My Unexpected Journey: Lessons Learned From Raising a Child with a Disability
Becoming a mother has been one of my greatest life blessings, and, as the mother of a daughter with Ataxic Cerebral Palsy (CP), it’s also been an ongoing learning experience marked with love and patience. My unexpected journey with Lara, now 9 years-old, has taught me three of the most important lessons in life, including:
Learn acceptance (but keep faith).
In the time we’ve spent raising Lara, I have come to wish for two things: that I learn acceptance, and that she lives a happy life. When Lara was diagnosed with CP, we knew that her developmental limitations would keep her from having the same opportunities as her older brother, Dylan ,and her own peers.

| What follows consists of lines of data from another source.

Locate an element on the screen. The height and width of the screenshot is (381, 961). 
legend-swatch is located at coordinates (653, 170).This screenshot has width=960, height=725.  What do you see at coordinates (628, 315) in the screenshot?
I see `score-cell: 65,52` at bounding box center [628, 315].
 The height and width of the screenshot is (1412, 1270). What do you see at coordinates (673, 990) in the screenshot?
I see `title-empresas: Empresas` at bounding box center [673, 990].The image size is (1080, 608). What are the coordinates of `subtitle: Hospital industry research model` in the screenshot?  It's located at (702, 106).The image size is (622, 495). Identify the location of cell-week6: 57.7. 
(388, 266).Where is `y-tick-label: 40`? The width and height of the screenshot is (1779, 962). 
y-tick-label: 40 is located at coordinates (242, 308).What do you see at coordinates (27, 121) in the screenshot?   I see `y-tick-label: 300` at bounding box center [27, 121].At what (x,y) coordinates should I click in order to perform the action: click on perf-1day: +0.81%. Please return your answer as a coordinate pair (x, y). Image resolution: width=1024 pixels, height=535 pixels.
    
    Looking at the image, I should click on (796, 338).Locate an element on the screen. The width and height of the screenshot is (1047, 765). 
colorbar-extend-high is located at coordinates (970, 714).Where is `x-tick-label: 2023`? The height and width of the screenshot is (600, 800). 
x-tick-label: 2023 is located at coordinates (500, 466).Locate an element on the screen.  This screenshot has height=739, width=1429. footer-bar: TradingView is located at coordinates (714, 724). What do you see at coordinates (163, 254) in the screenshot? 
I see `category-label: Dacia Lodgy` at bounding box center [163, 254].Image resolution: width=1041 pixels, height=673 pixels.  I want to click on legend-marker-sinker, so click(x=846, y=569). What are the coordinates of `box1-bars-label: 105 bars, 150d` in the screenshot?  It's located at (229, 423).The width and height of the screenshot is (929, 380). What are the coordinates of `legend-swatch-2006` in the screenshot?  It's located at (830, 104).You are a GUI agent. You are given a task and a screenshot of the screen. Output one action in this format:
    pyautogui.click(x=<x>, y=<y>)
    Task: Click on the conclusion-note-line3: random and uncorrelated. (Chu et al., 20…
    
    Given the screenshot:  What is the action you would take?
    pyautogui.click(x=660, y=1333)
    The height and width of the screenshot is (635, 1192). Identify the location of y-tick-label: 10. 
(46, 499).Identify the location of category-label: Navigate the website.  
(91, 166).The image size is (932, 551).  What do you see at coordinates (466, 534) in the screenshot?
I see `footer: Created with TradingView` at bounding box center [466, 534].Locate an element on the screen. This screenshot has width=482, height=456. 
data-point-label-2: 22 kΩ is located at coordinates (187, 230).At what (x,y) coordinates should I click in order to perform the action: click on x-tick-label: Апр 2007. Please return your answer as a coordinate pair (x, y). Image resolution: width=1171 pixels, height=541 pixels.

We found the opportunity for Lara to receive a cord blood stem cell infusion from the umbilical cord stem cells we had banked at the time she was born. When we originally banked Lara’s cord blood with ViaCord through their Sibling Connection Program, the plan was to use it (if necessary) to treat Dylan’s Leukemia. As it turned out, Dylan’s treatment didn’t require the stem cells, and he has been in remission for several years now.
When the opportunity came for Lara to receive treatment with her own cord blood stem cells through a clinical trial for cerebral palsy, it seemed like a miracle. After two treatments, it was like a veil was lifted. Her attention span increased, she developed curiosity (we had to child-proof the house for the first time!), and she finally started to interact with our family and friends in ways she never had come close to doing before. Lara began to show an interest in computers and other things around the house. I got to dance and sing with her to Barney videos and hear her laugh when she was having fun. I always dreamed of this, but never in a million years did I think we would see Lara be able to interact this way.
These lessons have taught me that one of the best things you can do for your child is find acceptance and give them the best chance for a happy life. Acceptance doesn’t equal resignation. Embrace them just the way they are, but continue to be diligent about providing opportunities to expand that happiness. Live for the laugh!
Value the time shared with your child.
When I had Lara, I imagined she would grow up and we’d have a relationship just like I had with my mother. My mom and I always found common ground in the typical girly things like shopping and the sporadic trip to the nail salon; but with Lara, it was different. I’ve learned that with special needs children, sometimes what we consider to be typical gender traits don’t ring true. I’ve tried to force the girly girl into Lara by bedazzling her DynaVox (a device that helps her communicate) and eyeglasses, but she makes it clear that she is not interested.
I remember feeling sad that I wouldn’t get to share the type of relationship I had with my mother with my own daughter, but Lara and I have our own bond that’s just as strong. Lara picked up the “computer geek” trait from my husband and I, and she’s developed an incredible love and curiosity for the computer. One of our favorite things to do is to watch videos of Dora the Explorer and The Wiggles on YouTube. When my husband travels abroad for work, he and Lara glue themselves to each other via Skype and she gives our computer screen a beating with kisses and handprints. Watching her interact with her father and the rest of the world online is such a joy for me as a mother.
Find a support network, then be one for others.
If I’ve heard it once, I’ve heard it twice – parents are the greatest resources for other parents. But for parents of special needs children, the value is underscored. When our family moved from Central Florida to Tennessee, we didn’t know anyone and there weren’t any existing groups in our area for parents of children with different disabilities. So another mother and I formed one in our area called the A.S.K. Network. It turned out there was an incredible need for this type of group and it grew exponentially. Through our network, which included parents, grandparents and anyone else who cares for a special needs child, we have a wealth of knowledge, support and friendship. We share resources like hippotherapy with horses, which was incredibly uplifting and therapeutic for the kids – some even verbalizing for the first time out of excitement. We share a lot of enjoyable moments like these, as well as critical aspects of our lives. The empowerment and support that comes from this type of networking is enriching. If you haven’t already found a way to network with other parents, find a friend and start your own group. There’s nothing stopping you.